Monopoly Is Everywhere; Monopoly Is Impossible

Concern over the power of “monopoly” is often given as justification for government intervention in the economy. It shouldn’t be. There is no logically consistent definition of monopoly that warrants interference in market. Furthermore, government efforts to disperse market power tend rather to concentrate it, particularly among those best at playing politics, rather than helping consumers.

What is this monopoly thing that is so feared?

Monopoly is often described as two-pronged: complete control over a unique resource, and the ability to be a “price maker”. (“Price maker” means to set the price you want to sell at rather than responding to market conditions and being a “price taker”). Once you define monopoly, you realize what a meaningless concept it is. One of the two prongs is inevitable; the other is impossible.

If monopoly means control over a unique resource that no competitors can sell, everything is a monopoly. Every single product is unique. I have a complete monopoly on the product “public appearances by Isaac Morehouse”. No one else can offer it. What kind of power does this give me?

Sadly, I cannot charge whatever I want for public appearances simply because I have a monopoly. I’ve tried, and so far no one has been willing to pay $50,000 for this unique good over which I have sole control. (Email me if you’re interested.) In other words, I (and everyone and everything else) satisfy the first prong of the definition of monopoly, but that doesn’t help me with the second prong. I’m not a price maker.

In fact, no one is a price maker. OK, I suppose anyone can make any price they want to, but in order to actually sell something – no matter how valuable – they’re constrained. Think of a product that you need badly and can’t really live modern life without. How about gasoline. Why doesn’t Exxon start charging $20, $100, $1 million per gallon at the pump? What would happen?

Life would change pretty dramatically for some people, maybe just at the margin for others, but almost no one would pay that price. Even if all the oil in the world were controlled by one company (a scenario almost impossible to imagine absent government intervention), they still would not be a price maker.

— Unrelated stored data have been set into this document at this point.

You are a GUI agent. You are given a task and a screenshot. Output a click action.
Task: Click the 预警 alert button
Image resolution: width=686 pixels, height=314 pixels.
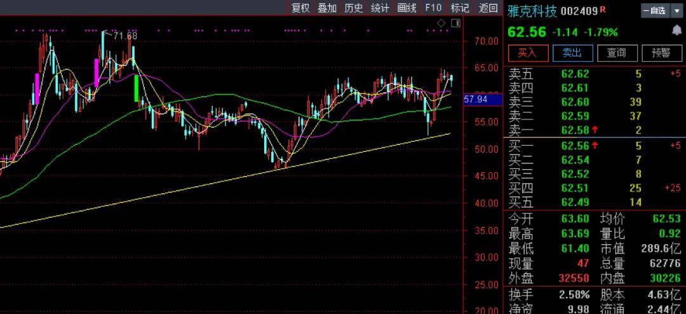pos(661,53)
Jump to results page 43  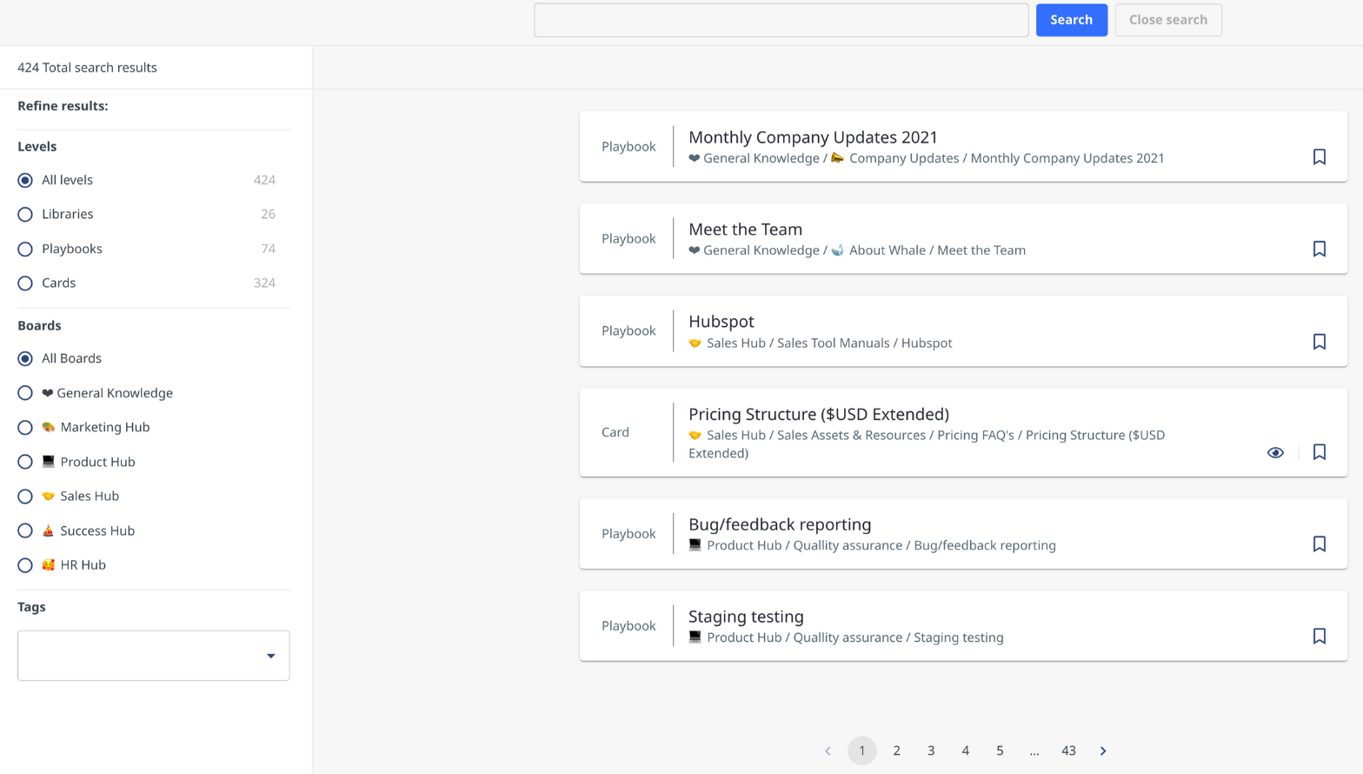(1068, 751)
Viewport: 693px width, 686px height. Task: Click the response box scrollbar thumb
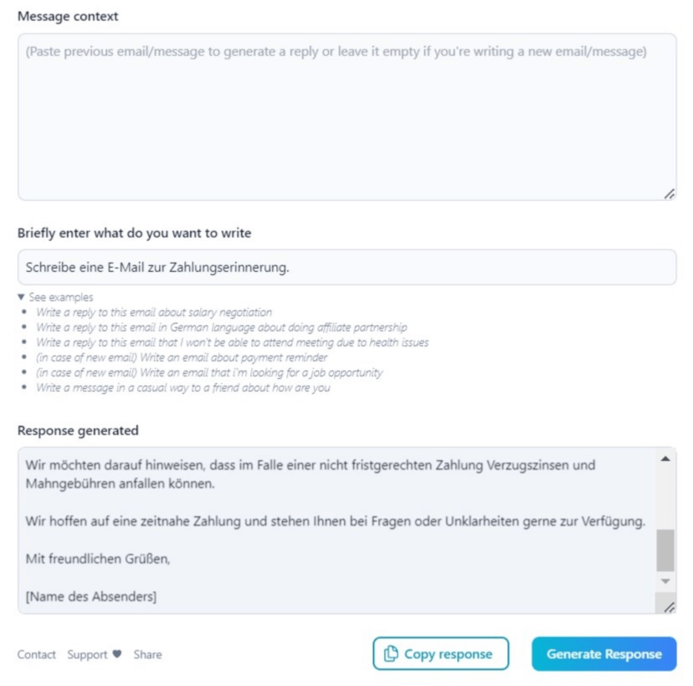(665, 550)
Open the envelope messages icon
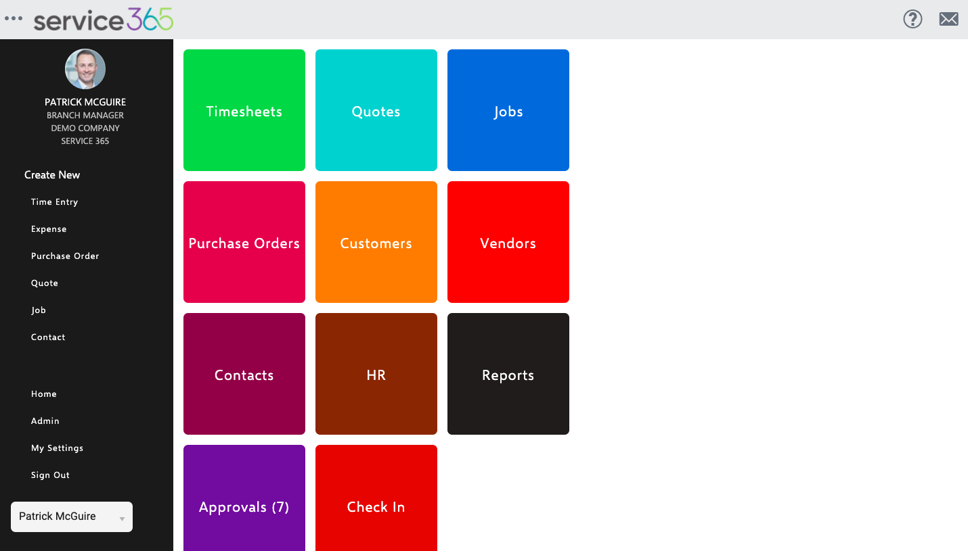The height and width of the screenshot is (551, 968). 948,19
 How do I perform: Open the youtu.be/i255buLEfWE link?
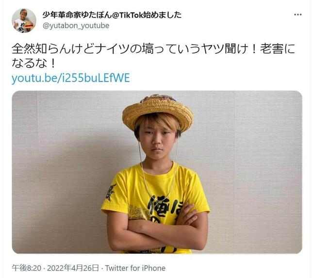(x=71, y=78)
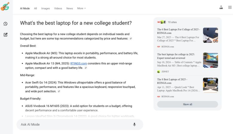The width and height of the screenshot is (233, 134).
Task: Go to the News tab
Action: (70, 8)

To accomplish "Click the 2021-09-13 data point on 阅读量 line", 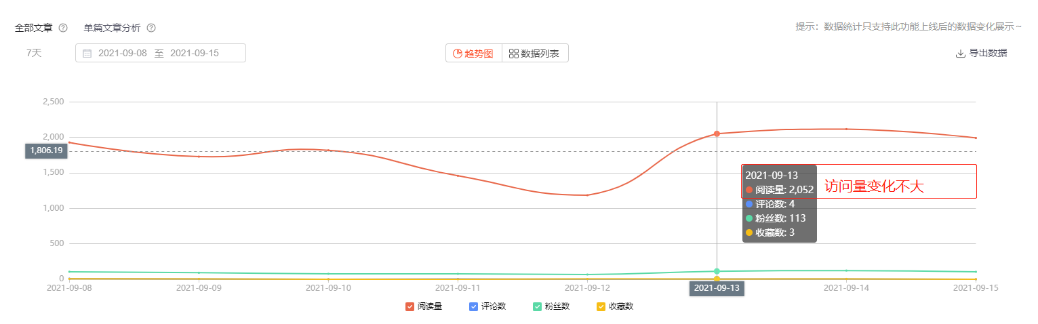I will (717, 134).
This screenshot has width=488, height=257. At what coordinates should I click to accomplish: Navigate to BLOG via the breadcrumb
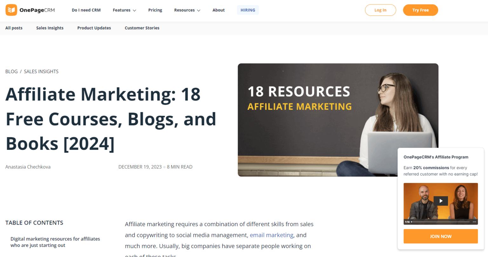(11, 71)
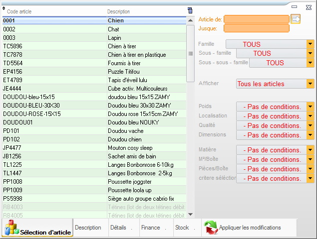This screenshot has height=239, width=317.
Task: Click the list's vertical scrollbar thumb
Action: pos(190,53)
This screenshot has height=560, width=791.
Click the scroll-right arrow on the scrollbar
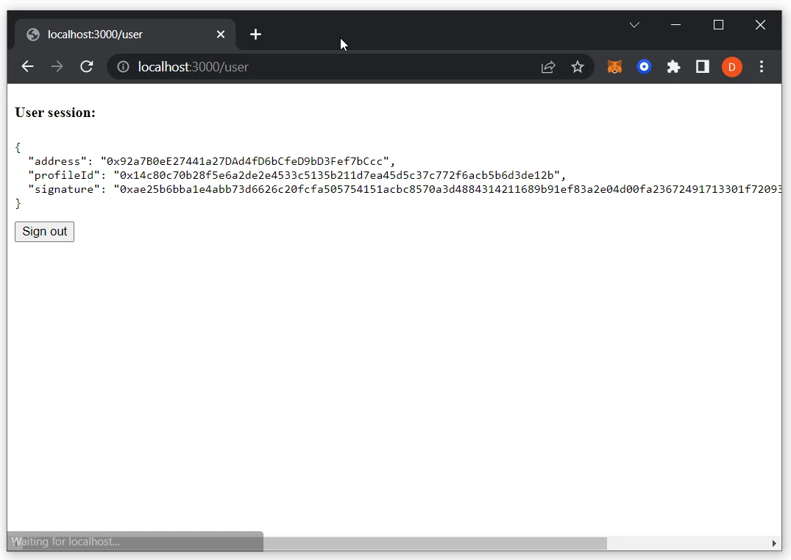(x=774, y=543)
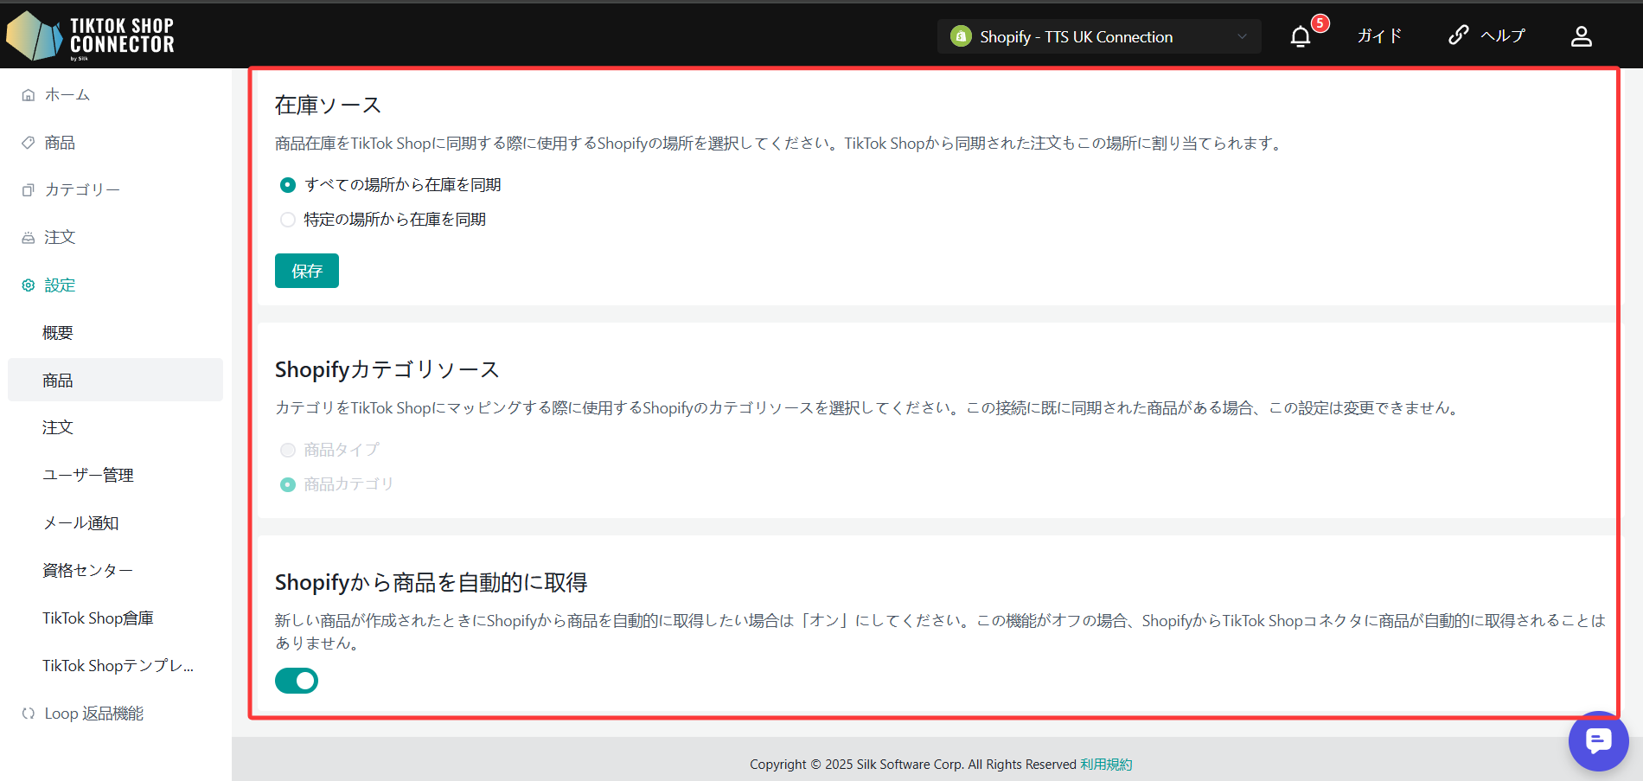Click the gear icon beside 設定
The image size is (1643, 781).
pos(29,285)
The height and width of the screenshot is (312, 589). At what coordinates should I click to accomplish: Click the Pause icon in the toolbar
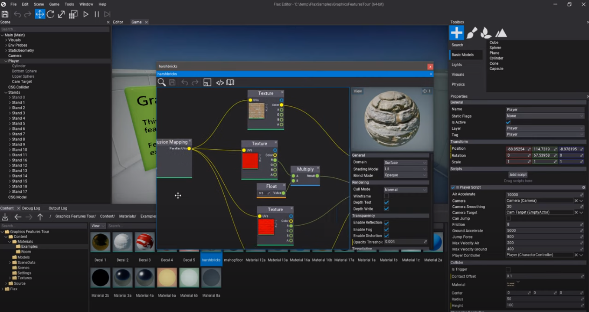[96, 14]
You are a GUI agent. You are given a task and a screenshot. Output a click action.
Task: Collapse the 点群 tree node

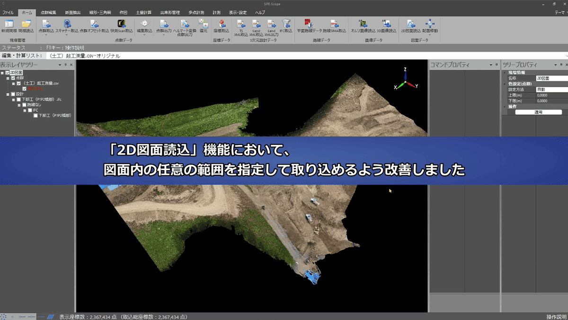[7, 78]
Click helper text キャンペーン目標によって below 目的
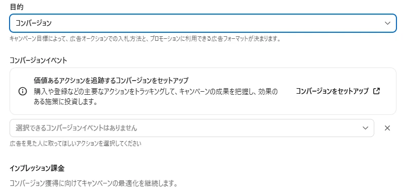Image resolution: width=403 pixels, height=193 pixels. tap(145, 39)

Even complete control over a resource that people really need does not a price maker make. The firm faces substitute goods as a very real form of competition. McDonald’s burgers are not competing only against Wendy’s burgers. They are competing against Subway’s subs, mom’s PB&J, or going without lunch altogether. Firms are held in check not just by substitute goods, but by potential competition. If gas is too costly, new or old technologies become more profitable. Bicycles and solar cars both take a chunk of consumers.

So the first prong of monopoly, control over a unique resource, is everywhere. The other prong, the ability to be a price-maker, is impossible. In reality, firms and consumers are constantly moving up and down to varying degrees on being price takers and makers. There is no complete maker or taker. The market is a process of discovery, and if we want the best outcomes, we need to worry about keeping the process free and unencumbered, rather than the particular distribution of resources among firms at any given snapshot in time.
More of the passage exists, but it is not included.